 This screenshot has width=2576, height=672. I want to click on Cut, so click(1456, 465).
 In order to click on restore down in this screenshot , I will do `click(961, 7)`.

---

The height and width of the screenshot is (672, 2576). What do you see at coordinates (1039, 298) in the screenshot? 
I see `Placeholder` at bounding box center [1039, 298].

==

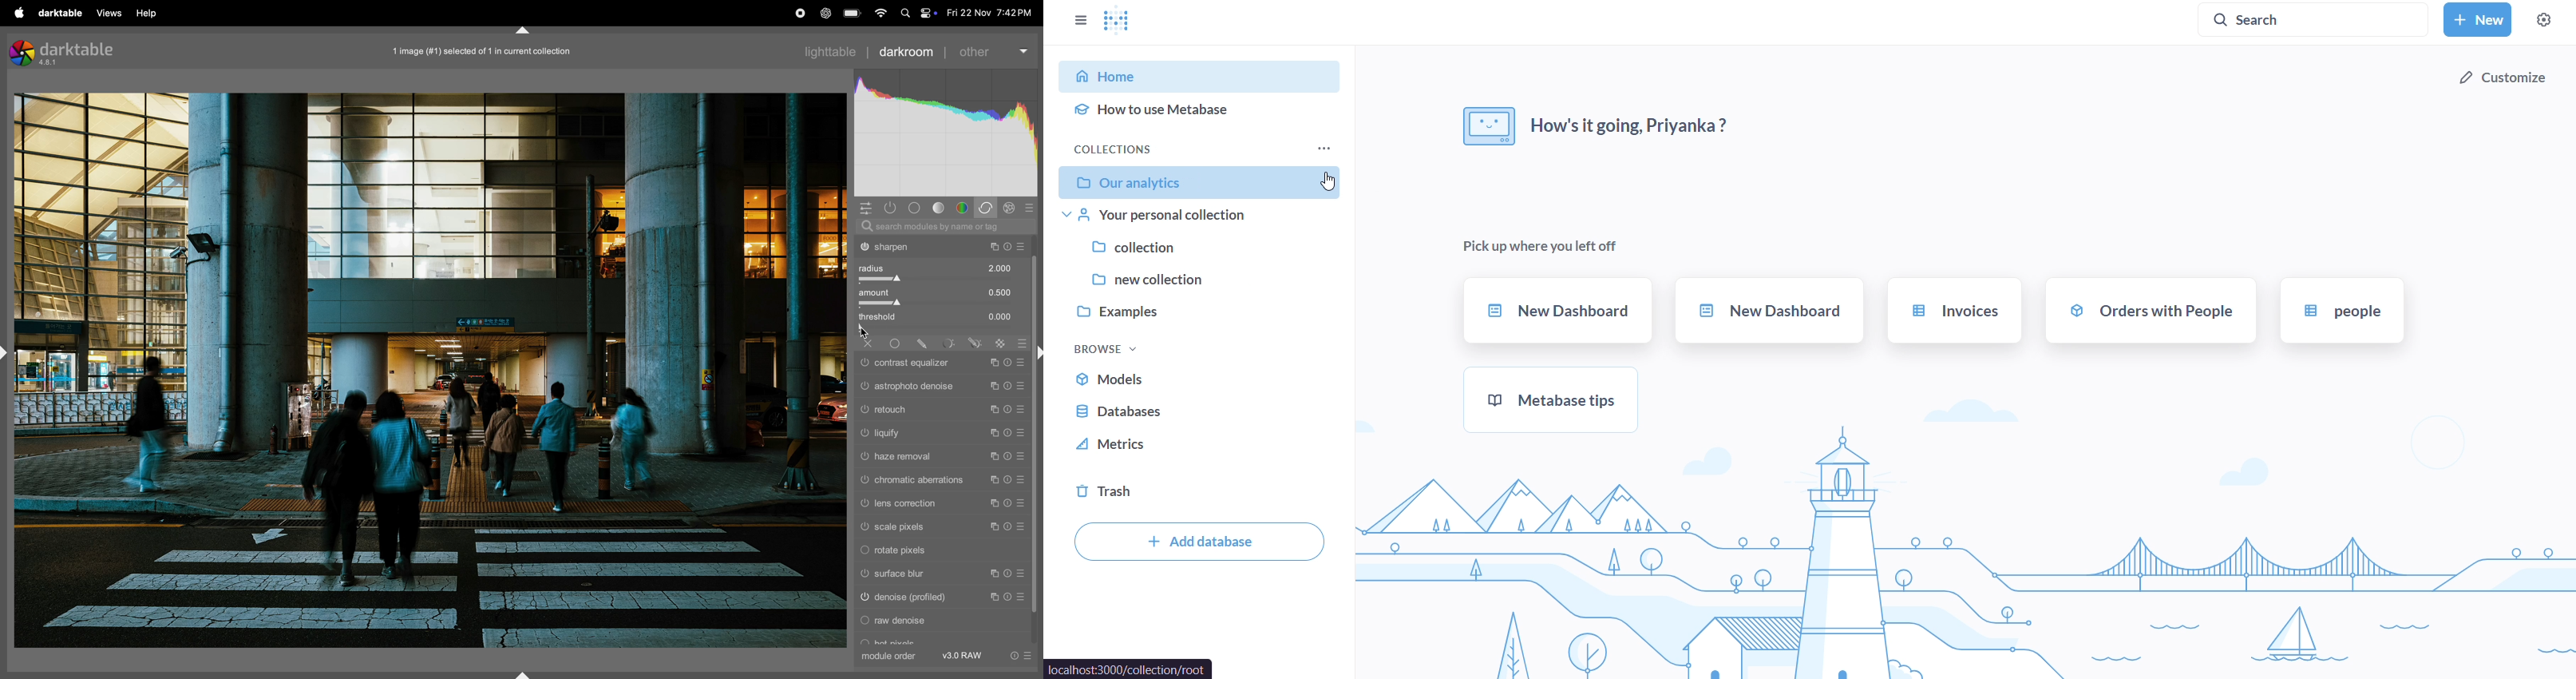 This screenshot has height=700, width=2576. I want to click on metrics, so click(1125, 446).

> **WHAT NEEDS TO BE DONE**
Return the entries from the line with "This screenshot has width=2576, height=672." up to and including the line with "In order to", copied word for word.

> **ANSWER TO THIS PROBLEM**
 This screenshot has width=2576, height=672. I want to click on Cut, so click(1456, 465).
 In order to click on restore down in this screenshot , I will do `click(961, 7)`.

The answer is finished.